Hass explores this painful topic more directly and at even greater length in the following sequence, "My Mother's Nipples." Writing about this poem, Hass comments that, when the topic was first proposed to a friend, "My first idea was to make fun of the idea, my second was the painfulness of it. These suggested a form." The "form" includes long-lined, meditative poetry; brief, parodic lyrics; and prose passages that circle the subject at times and that at other times narrow it to a harrowing directness.
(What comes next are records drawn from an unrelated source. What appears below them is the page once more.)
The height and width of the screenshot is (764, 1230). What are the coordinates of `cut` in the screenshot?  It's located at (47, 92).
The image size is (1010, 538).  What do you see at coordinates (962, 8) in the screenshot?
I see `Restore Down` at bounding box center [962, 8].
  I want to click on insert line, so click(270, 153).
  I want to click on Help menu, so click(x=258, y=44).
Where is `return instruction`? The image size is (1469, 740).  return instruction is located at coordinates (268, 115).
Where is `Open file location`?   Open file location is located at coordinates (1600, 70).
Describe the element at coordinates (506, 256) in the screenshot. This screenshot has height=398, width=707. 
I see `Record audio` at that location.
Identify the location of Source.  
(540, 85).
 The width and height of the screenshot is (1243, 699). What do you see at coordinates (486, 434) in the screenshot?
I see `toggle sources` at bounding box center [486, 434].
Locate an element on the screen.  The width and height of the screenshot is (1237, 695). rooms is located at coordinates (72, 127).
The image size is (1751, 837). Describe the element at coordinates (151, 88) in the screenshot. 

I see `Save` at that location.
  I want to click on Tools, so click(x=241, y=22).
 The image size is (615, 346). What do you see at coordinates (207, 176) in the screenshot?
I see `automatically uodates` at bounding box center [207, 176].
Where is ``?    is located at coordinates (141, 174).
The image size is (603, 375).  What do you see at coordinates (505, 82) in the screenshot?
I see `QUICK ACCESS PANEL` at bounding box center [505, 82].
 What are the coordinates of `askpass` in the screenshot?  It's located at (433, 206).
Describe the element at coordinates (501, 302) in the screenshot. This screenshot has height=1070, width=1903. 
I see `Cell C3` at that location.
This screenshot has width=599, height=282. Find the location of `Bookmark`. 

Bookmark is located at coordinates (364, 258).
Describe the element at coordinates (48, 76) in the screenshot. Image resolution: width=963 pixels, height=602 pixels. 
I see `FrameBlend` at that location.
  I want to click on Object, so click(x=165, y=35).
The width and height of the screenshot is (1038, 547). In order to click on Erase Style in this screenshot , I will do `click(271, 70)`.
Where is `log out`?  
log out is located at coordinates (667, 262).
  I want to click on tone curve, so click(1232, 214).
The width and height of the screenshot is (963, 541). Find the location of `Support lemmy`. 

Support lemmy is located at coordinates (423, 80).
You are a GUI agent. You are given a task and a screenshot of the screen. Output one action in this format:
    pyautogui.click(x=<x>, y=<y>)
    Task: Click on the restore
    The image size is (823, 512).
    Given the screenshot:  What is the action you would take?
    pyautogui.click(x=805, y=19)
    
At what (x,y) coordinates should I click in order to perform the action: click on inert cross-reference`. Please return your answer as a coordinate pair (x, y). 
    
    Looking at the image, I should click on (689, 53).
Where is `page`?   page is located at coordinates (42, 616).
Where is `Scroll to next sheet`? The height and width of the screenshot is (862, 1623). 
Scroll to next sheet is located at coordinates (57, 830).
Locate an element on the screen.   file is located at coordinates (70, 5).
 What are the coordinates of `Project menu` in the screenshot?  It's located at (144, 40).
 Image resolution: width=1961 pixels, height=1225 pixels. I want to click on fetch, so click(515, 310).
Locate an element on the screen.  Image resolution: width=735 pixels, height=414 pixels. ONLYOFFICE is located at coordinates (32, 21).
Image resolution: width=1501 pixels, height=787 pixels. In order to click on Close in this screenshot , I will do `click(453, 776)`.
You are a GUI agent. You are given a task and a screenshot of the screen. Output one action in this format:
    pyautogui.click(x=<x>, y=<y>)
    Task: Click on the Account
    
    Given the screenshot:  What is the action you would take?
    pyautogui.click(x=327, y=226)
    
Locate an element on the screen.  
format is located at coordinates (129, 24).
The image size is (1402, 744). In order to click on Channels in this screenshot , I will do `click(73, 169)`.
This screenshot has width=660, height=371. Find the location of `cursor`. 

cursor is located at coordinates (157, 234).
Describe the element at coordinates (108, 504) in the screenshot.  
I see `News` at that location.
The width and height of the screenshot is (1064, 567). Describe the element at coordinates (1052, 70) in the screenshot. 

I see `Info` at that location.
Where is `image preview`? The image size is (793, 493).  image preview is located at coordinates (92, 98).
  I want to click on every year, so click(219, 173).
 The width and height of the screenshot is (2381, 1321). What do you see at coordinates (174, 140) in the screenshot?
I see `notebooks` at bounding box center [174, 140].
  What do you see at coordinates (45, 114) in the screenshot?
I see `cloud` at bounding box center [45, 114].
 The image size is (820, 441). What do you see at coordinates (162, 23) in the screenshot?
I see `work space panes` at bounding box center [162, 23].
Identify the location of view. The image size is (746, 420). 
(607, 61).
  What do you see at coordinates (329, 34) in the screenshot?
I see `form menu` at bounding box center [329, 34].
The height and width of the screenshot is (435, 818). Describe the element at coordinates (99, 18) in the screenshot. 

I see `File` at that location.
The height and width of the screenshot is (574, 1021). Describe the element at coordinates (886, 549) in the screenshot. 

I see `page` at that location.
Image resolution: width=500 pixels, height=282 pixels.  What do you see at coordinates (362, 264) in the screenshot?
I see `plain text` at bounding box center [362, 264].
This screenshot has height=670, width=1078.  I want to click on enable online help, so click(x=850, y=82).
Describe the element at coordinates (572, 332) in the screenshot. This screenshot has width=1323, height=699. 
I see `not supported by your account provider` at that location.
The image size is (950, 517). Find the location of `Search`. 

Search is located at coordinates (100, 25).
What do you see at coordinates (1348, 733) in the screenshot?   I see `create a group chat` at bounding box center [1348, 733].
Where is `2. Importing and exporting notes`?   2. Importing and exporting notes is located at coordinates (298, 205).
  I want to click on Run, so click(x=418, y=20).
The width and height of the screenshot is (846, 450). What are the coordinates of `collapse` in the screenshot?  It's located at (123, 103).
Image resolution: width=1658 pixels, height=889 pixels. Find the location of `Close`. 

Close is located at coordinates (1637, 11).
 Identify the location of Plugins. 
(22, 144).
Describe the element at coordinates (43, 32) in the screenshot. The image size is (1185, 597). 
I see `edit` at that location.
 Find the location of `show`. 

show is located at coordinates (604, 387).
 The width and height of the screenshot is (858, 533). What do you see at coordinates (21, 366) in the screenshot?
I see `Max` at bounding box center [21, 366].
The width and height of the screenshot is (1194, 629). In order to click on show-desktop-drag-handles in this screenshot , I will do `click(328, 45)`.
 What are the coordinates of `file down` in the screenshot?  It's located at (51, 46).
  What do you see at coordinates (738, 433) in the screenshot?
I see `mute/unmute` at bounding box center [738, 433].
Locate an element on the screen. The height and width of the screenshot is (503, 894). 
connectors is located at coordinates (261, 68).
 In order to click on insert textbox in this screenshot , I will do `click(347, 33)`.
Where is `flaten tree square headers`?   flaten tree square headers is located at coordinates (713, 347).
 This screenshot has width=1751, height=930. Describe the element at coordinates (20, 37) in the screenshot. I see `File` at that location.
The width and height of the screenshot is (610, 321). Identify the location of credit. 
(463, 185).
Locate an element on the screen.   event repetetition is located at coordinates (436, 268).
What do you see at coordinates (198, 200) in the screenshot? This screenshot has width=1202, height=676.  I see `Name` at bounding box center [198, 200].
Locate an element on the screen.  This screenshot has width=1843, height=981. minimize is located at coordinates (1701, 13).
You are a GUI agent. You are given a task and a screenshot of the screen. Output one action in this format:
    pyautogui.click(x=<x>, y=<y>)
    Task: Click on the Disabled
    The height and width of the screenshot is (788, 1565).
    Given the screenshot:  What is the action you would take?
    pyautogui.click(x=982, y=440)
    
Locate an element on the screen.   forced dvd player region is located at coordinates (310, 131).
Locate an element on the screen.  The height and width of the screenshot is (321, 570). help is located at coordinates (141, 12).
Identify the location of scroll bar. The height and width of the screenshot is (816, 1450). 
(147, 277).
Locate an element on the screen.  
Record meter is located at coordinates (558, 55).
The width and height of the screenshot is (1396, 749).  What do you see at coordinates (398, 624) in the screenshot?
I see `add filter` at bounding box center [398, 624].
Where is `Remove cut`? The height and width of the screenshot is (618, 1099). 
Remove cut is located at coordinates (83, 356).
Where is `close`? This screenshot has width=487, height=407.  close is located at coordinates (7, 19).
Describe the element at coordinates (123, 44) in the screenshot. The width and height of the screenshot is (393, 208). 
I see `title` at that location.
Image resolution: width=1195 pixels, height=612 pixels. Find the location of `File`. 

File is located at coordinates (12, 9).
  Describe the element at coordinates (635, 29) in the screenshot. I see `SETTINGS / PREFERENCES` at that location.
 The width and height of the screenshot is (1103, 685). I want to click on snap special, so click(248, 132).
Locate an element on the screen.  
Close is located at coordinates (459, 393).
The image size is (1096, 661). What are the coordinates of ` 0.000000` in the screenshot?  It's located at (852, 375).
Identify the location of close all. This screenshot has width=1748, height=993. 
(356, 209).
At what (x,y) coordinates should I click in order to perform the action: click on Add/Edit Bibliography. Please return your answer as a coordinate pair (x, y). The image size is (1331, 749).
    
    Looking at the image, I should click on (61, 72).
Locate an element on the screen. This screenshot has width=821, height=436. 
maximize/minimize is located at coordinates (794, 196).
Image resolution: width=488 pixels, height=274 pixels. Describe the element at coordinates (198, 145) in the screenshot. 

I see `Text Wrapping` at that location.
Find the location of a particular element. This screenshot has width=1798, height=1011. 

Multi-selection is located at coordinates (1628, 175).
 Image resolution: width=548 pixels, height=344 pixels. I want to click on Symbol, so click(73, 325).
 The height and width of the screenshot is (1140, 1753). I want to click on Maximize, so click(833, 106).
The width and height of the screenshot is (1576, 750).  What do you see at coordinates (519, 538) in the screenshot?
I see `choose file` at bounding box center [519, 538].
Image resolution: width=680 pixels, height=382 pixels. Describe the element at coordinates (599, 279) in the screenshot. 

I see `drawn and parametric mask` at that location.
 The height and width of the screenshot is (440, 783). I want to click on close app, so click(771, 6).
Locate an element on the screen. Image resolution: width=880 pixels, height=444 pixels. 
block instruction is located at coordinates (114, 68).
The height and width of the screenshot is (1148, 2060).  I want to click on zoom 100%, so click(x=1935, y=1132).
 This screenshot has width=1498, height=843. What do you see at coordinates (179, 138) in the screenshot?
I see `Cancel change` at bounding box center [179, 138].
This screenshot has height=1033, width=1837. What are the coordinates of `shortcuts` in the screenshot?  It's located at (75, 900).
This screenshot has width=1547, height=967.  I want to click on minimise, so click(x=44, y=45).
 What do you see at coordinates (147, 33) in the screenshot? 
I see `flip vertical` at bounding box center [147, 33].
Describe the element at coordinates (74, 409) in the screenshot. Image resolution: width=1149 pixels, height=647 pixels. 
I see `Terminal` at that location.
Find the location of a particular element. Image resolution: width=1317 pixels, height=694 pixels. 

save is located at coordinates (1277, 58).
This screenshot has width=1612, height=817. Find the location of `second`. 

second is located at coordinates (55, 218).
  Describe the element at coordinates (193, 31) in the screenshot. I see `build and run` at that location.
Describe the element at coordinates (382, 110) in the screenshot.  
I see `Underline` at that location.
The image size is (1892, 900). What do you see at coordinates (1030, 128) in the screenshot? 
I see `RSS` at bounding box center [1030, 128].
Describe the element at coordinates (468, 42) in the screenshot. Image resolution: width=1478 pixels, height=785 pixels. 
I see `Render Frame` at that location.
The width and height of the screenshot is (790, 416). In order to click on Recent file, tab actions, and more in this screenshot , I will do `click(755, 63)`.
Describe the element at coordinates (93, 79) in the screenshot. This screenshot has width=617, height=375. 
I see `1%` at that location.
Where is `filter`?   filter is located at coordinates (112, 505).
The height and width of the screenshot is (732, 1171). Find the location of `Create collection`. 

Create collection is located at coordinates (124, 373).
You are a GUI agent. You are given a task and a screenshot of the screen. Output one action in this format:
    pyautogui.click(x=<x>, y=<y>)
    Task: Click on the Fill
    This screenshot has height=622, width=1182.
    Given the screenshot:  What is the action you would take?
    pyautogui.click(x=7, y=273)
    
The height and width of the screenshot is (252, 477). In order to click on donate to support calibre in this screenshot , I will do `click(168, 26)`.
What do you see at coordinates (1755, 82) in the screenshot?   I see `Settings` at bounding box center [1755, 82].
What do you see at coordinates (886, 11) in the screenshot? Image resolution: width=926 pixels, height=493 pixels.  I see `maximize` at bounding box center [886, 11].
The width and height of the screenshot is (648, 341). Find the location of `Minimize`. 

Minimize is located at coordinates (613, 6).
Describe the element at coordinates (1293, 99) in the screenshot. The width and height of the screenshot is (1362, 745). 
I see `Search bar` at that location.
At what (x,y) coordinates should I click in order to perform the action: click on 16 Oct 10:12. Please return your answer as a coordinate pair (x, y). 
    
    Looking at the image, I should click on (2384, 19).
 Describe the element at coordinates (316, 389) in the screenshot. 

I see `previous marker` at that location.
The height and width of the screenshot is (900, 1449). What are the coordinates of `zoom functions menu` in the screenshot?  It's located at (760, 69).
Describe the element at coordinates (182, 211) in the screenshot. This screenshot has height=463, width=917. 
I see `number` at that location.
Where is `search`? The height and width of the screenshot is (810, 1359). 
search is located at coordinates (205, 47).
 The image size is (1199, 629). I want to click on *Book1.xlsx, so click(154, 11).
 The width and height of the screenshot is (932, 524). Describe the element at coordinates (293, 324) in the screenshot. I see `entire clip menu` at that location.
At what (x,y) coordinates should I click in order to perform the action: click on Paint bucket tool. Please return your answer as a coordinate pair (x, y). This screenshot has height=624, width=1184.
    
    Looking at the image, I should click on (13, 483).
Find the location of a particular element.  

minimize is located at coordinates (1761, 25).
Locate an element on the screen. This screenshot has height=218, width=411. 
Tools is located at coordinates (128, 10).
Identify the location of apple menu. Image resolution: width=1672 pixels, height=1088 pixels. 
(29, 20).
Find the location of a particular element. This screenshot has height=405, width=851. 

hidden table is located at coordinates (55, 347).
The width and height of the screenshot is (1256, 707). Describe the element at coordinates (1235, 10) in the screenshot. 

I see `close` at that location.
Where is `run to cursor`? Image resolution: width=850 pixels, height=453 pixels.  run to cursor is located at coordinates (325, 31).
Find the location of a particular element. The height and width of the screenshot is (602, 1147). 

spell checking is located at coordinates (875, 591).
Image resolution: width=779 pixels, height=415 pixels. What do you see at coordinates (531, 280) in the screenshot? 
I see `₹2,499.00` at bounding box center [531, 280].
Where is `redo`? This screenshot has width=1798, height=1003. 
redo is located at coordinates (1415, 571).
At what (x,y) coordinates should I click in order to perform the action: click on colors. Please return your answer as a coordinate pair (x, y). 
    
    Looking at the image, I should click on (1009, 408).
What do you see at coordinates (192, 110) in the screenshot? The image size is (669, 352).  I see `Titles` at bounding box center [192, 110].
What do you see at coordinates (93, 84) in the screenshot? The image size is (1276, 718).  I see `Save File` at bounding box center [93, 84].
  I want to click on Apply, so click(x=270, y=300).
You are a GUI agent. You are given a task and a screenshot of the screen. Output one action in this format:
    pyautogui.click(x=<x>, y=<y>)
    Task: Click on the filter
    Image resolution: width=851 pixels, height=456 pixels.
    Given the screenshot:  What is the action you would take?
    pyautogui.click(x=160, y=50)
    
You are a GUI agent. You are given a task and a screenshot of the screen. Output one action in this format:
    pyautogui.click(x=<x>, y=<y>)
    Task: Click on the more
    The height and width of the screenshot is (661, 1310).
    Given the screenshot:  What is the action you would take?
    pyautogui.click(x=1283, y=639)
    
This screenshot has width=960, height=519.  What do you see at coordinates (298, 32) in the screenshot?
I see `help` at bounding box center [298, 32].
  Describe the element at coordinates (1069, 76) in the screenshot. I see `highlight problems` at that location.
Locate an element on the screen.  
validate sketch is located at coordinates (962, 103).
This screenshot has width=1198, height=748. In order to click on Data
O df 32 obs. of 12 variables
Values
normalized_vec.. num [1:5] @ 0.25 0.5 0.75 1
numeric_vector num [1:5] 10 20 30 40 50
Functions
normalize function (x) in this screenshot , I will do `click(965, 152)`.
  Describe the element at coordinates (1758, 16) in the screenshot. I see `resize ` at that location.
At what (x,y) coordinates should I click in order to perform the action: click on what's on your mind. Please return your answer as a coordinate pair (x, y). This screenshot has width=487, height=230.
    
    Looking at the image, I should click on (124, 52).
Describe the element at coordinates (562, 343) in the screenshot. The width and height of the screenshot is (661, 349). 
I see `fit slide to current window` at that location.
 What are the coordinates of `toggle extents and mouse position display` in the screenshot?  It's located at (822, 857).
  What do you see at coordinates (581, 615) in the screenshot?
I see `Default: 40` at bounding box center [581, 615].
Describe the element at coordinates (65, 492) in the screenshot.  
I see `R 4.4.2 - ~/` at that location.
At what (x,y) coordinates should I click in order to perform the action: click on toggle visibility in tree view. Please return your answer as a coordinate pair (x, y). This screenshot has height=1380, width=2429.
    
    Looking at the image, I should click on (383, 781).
From its opening lines the poem announces the tendency against which it will struggle:
They're where all displacement begins.
They bulldozed the upper meadow at Squaw Valley,
where horses from the stable, two chestnuts, one white,
grazed in the mist and the scent of wet grass on summer mornings
and moonrise threw the owl's shadow on voles and wood rats
crouched in the sage scent the earth gave back after dark
with the day's heat to the night air.
We may wonder what all of this has to with the theme announced by the poem's title until we realize that the lyricism demonstrates the very evasiveness of displacement. Not until the first of the prose sections does the poem approach the pain more directly, with two memories of the mother's institutionalization. Evasion and approach represent the poles between which Hass struggles with this demonic angel.
Hass seems more than passingly acquainted with his shortfalls as elaborated in the volume's final poem, the tellingly titled "Interrupted Meditation." The poem opens with the kind of lyrical description of nature at which he excels:
Little green involute fronds of fern at creek side.
And the sinewy clear water rushing over creek stone
of the palest amber, veined with a darker gold,
thinnest lines of gold rivering through the amber
like—ah, now we come to it.
Just what "we come to" will take another two pages of dialogue between the poet and an unnamed Polish survivor of the Nazi occupation of Warsaw that treats the relation between experience and language in the context of extreme suffering. This leads to the remembered referent of the opening, in which the unnamed interlocutor speaks:
Of course, here, gesturing out the window, pines,
of a winter lawn, the bay, you can express what you like,
enumerate the vegetation. And you! you have to, I'm afraid,
since you don't excel at metaphor. A shrewd, quick glance
to see how I have taken this thrust. You write well, clearly.
You are an intelligent man. But—finger in the air—
silence is waiting. Milosz believes there is a Word
at the end that explains. There is silence at the end,
and it doesn't explain, it doesn't even ask.
Notice how what could be taken as self-congratulation on Hass's part—praise of his skill at writing, his intelligence—is rendered as a left-handed compliment, the way in which it was offered. If Hass cannot completely rise above his flaws, he at least can recognize the truth when it is articulated. The exponential growth in self-awareness evidenced in Sun under Wood, along with Hass's demonstrable lyrical skill and intelligence, mark his movement from one of the best poets of his generation to one of the best poets working in America today. We could all afford to learn from his penetrating self-criticism, doubtless a consequence of his refusal to publish too much and too soon, and follow as he continues this slow but sure growth to poetic majority.